The audience watches in awe as models begin strutting down the runway one by one. Each design is strikingly unique. Behind the runway, hair and makeup artists scramble to prepare finishing touches on the next model’s fashion debut.
At first glance, it seems obvious that the fashion industry is ruled by women. After all, women are responsible for 70-80% of all consumer purchases in the United States. Even fashion schools cater to a new generation of mostly-female designers. As a student from the Fashion Institute of Technology, where 85% of the population is female, fashion plays a significant role in self-expression.

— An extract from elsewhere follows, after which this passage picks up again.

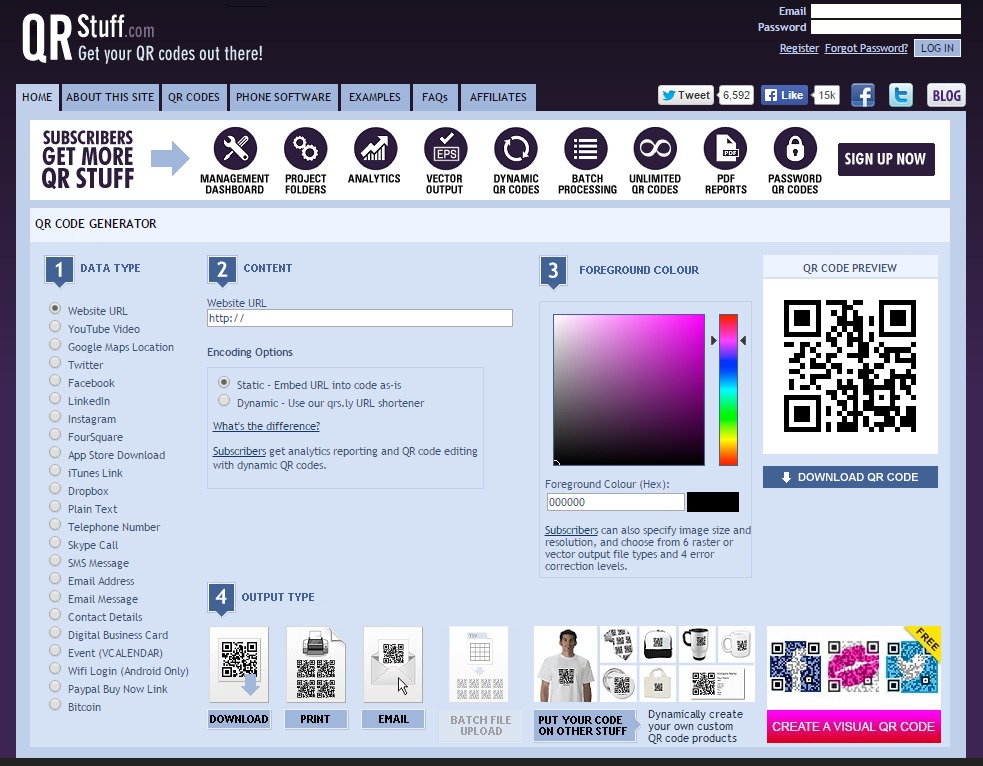Open the Project Folders gear icon
The height and width of the screenshot is (766, 983).
pos(305,149)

Upon further research, while the fashion industry is supported by women, it is consistently dominated by men. According to “The Glass Runway,” a study produced by Glamour magazine, women in the fashion industry begin their careers with the same ambitions as their fellow male colleagues and are even more likely to ask for promotions. By the time they reach the middle management levels, women become less ambitious, less likely to aim for bigger jobs.
Another study, formed by the Business of Fashion, revealed that 70% of the fashion industry consists of women but less than 25% of them occupy leadership positions.

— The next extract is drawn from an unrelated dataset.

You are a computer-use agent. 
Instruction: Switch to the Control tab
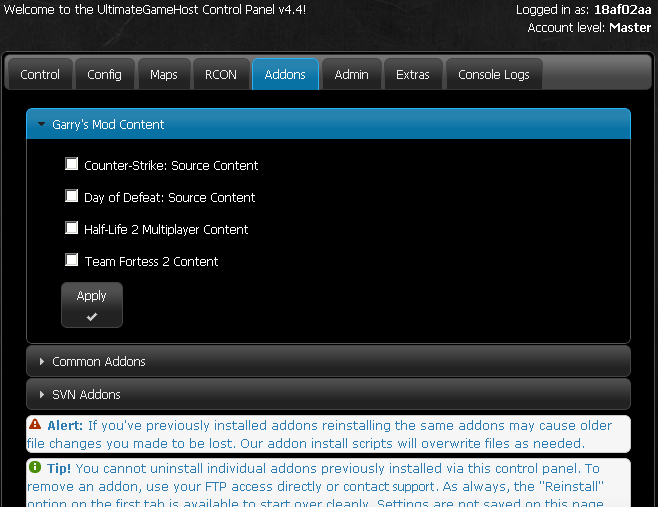pos(40,74)
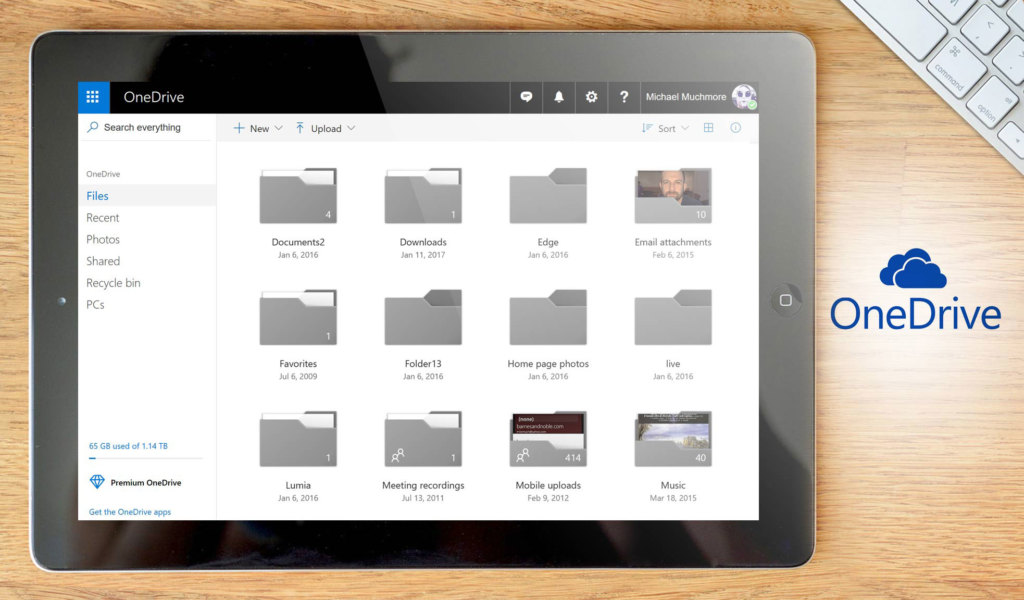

It’s ironic that the very industry responsible for the confidence of so many women is the same one pinning prejudice against them. This doesn’t negate the work of men in any way, but statistically, although a majority of the industry is female, the smaller male percentage has a greater chance of rising to the top. If this is the case, then where does the illusion of powerful women ruling the fashion industry come from?

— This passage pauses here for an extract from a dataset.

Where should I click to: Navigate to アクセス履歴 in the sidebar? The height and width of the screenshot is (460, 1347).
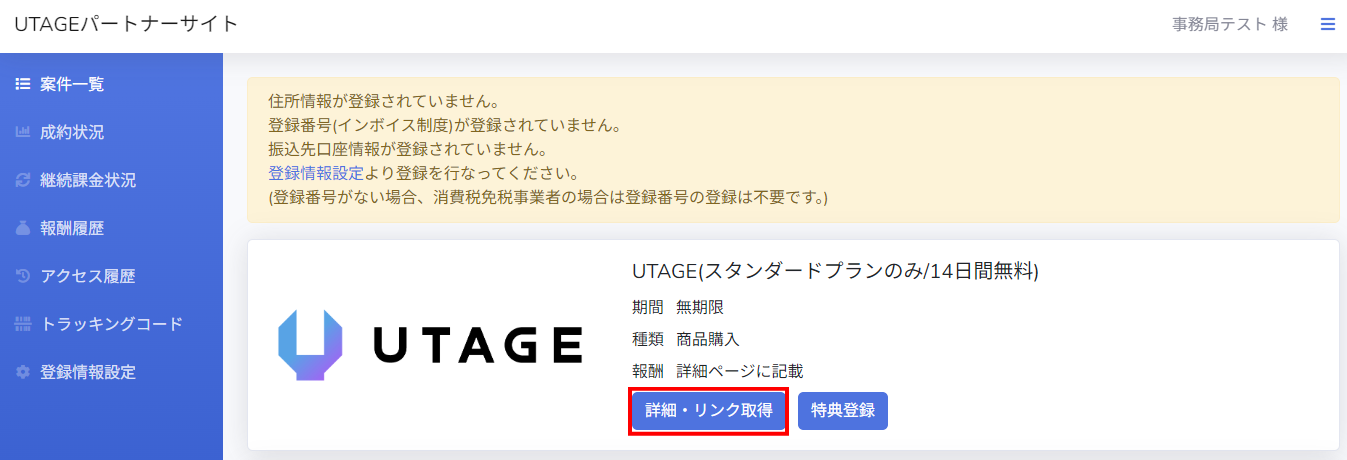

I once looked up to the industry for granting women a creative outlet in which they could empower themselves. For my middle school self who ditched her school uniform for the first time, fashion transformed into a symbol of creativity. While taking courses at FIT, I discovered how Coco Chanel used fashion to accentuate parts of a woman that were considered outrageous to flaunt. The iconic designer managed to popularize the skirt, using the leg-revealing trend to empower women into stepping out of society’s norms.
Perhaps one of the most notable figures in the industry up-to-date is Anna Wintour, the editor-in-chief of American Vogue magazine herself. Her icy demeanor and iconic hairstyle soon became the inspiration for antagonist Miranda Priestly, the editor-in-chief of a fictional fashion empire captured in The Devil Wears Prada, a book-to-movie adaptation created by Wintour’s former personal assistant.
For invested individuals, fashion exceeds the simple t-shirt, transforming into a tool of empowerment among women. Through it, we can create a space where creativity and self-empowerment intertwine.
It’s time for society to stop creating the illusion of powerful women in the fashion industry and to start truly supporting them instead. Underneath the ‘pretty’ models in extravagant gowns who are often featured on magazine covers, women are the foundation of the $2.5 trillion industry. It’s time to give them the recognition they deserve.